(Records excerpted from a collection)
↓↓↓
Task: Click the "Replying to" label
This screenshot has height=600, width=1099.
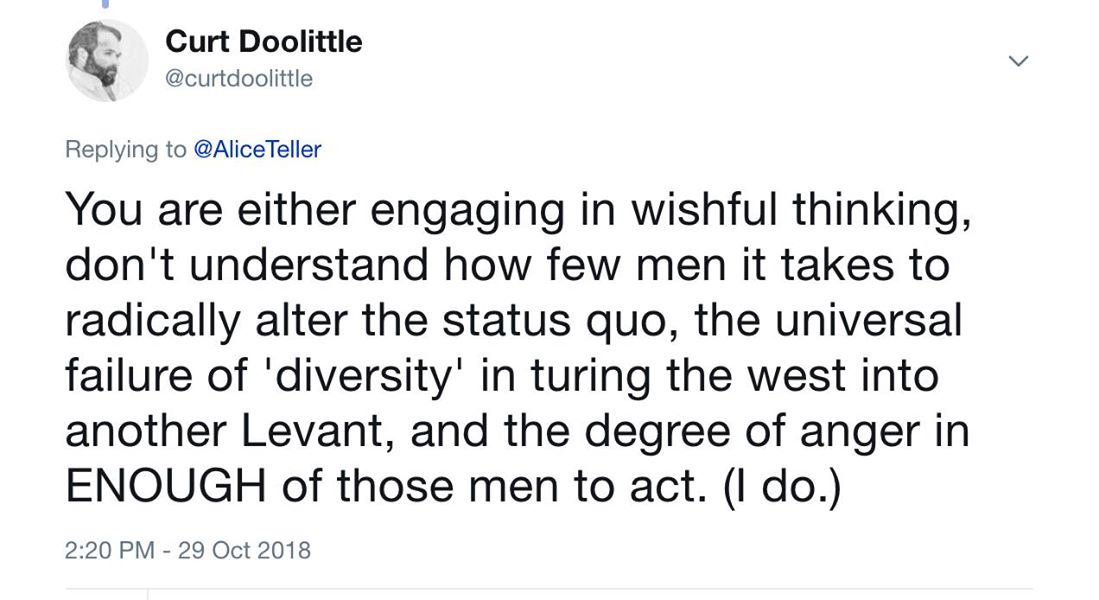Action: [x=125, y=149]
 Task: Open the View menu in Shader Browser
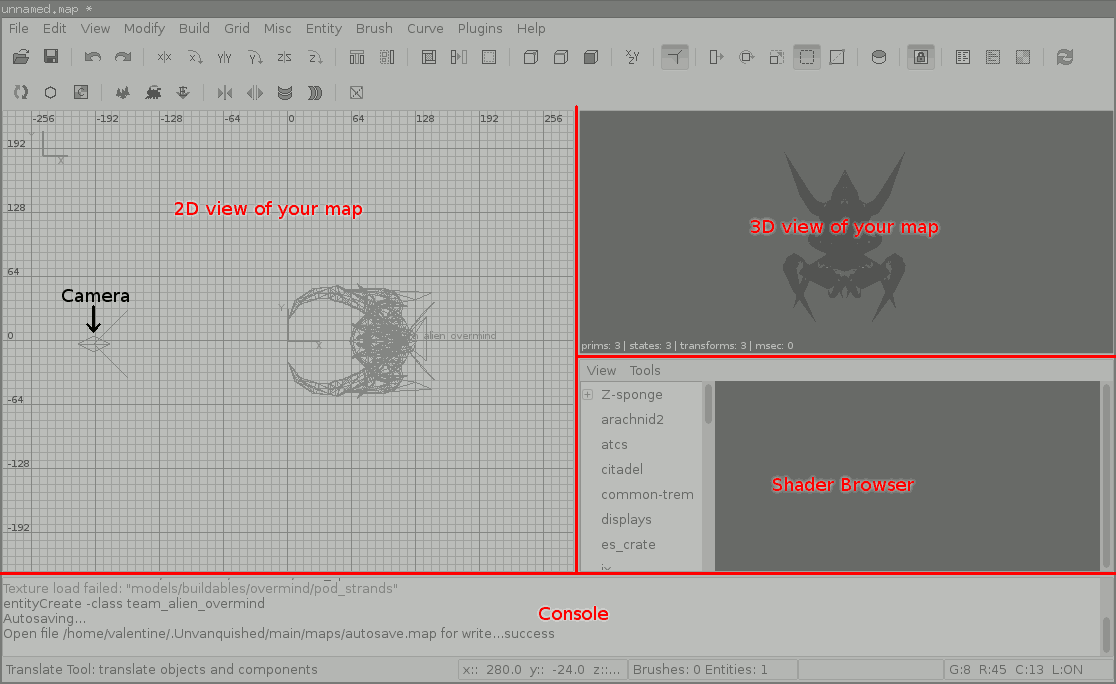(601, 370)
↑↑↑
▶ Action item
Drop the images and copy all the data exactly.

▶ Answer area
Task: Click the "Replying to" label
This screenshot has height=600, width=1099.
Action: [x=125, y=149]
 Task: Open the View menu in Shader Browser
(601, 370)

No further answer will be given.